Emeka Martins Chinedu is a Nigerian politician. He is currently a member representing Ahiazu Mbaise/Ezinihitte Federal Constituency in the House of Representatives. He serves as Deputy Chairman on the House Committee on the Federal Capital Territory (FCT) in the 10th assembly.

== Political career ==
He was first elected to the 9th Assembly in 2019 on the platform of the Peoples Democratic Party (PDP). At the 2023 House of Representatives elections, he contested again on the same party ticket (PDP) to win a second term as a member representing Ahiazu Mbaise/Ezinihitte Federal Constituency. As of 5 December 2024, he has sponsored four bills which have passed their first reading in the National Assembly. He is currently serving as the Deputy Chairman, House Committee on the Federal Capital Territory (FCT).
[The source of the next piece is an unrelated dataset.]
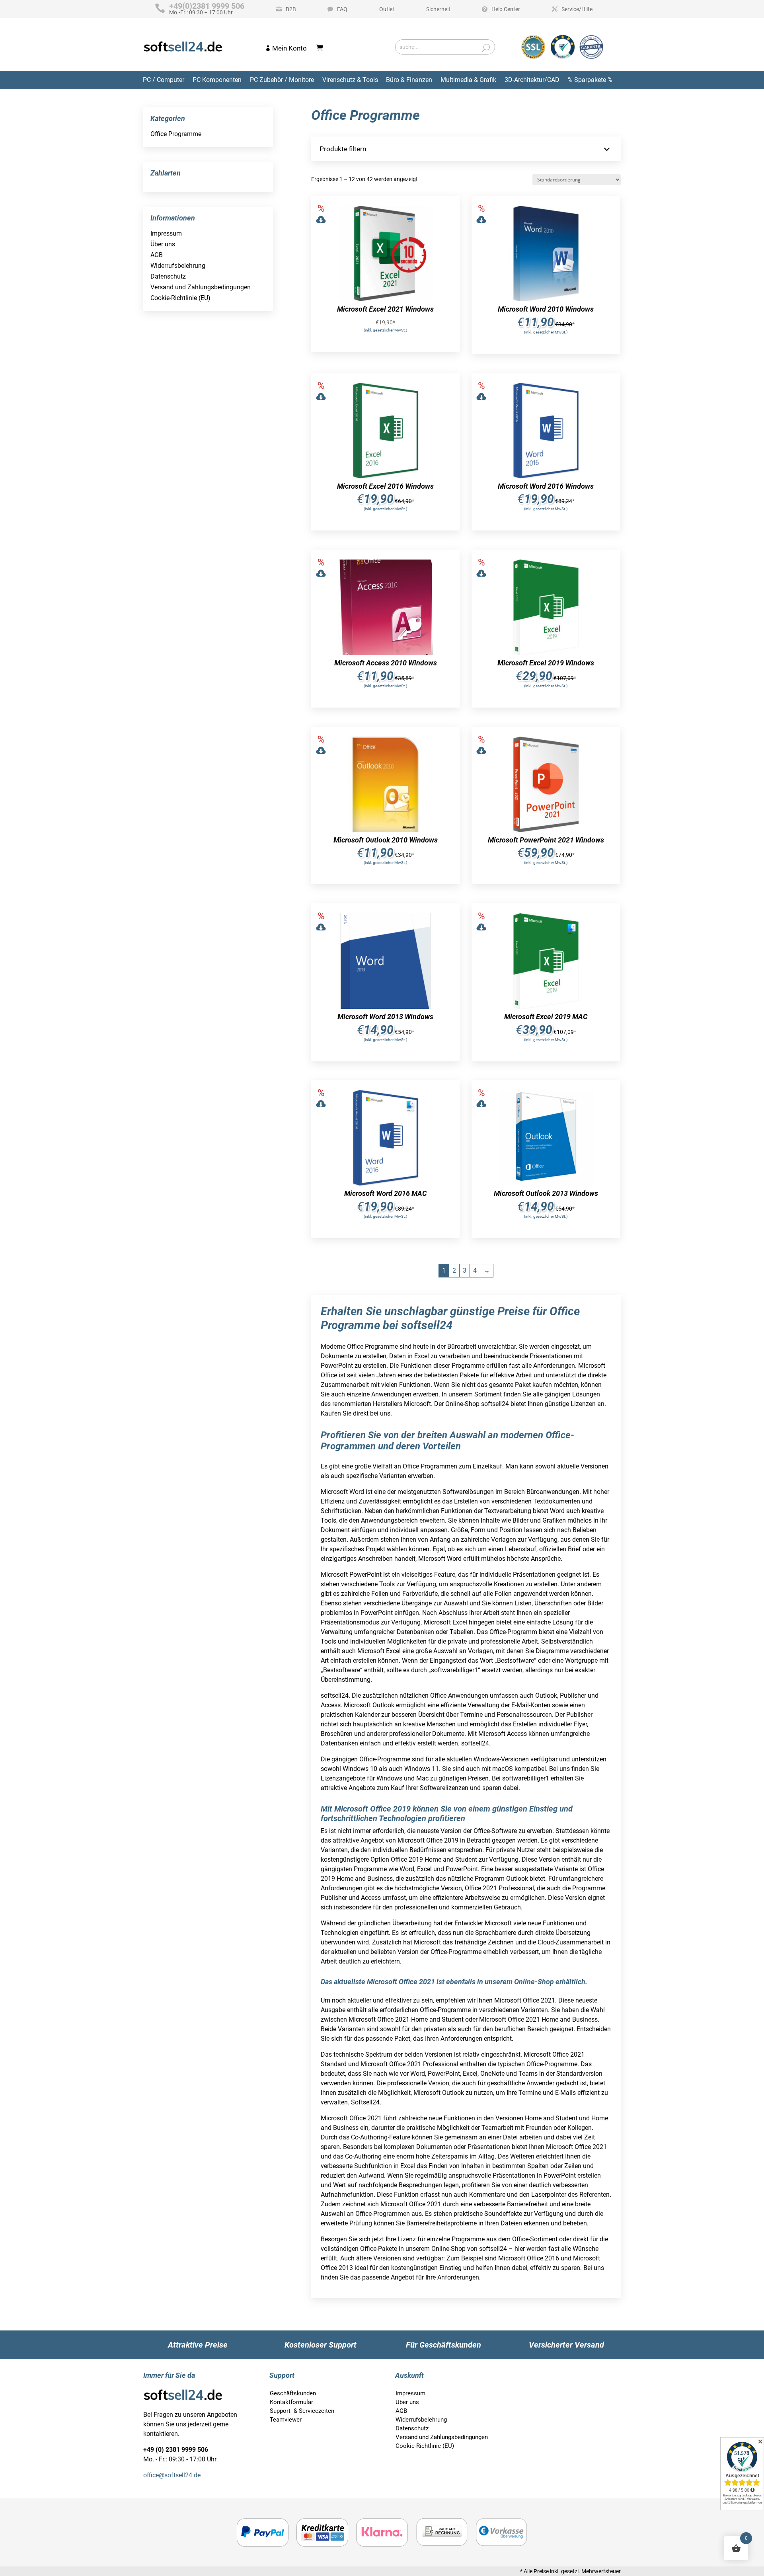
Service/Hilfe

== Legal challenge and victory ==
On 7 September 2023, an Appeal Court sitting in Lagos affirmed Emeka Chinedu's victory at the polls, thereby dismissing the appeals of Darlington Amaechi of Labour Party (LP) and Nnanna Igbokwe of the All Progressive Congress (APC), on the grounds that it lacked merit and jurisdiction. Earlier in 2019, The Election Petitions Tribunal sitting in Owerri dismissed the petition filed by Nnanna Igbokwe of the All Progressives Congress (APC) against Emeka Chinedu for Ezinihitte Mbaise/Ahiazu Mbaise federal constituency elections, on grounds that it lacked merit.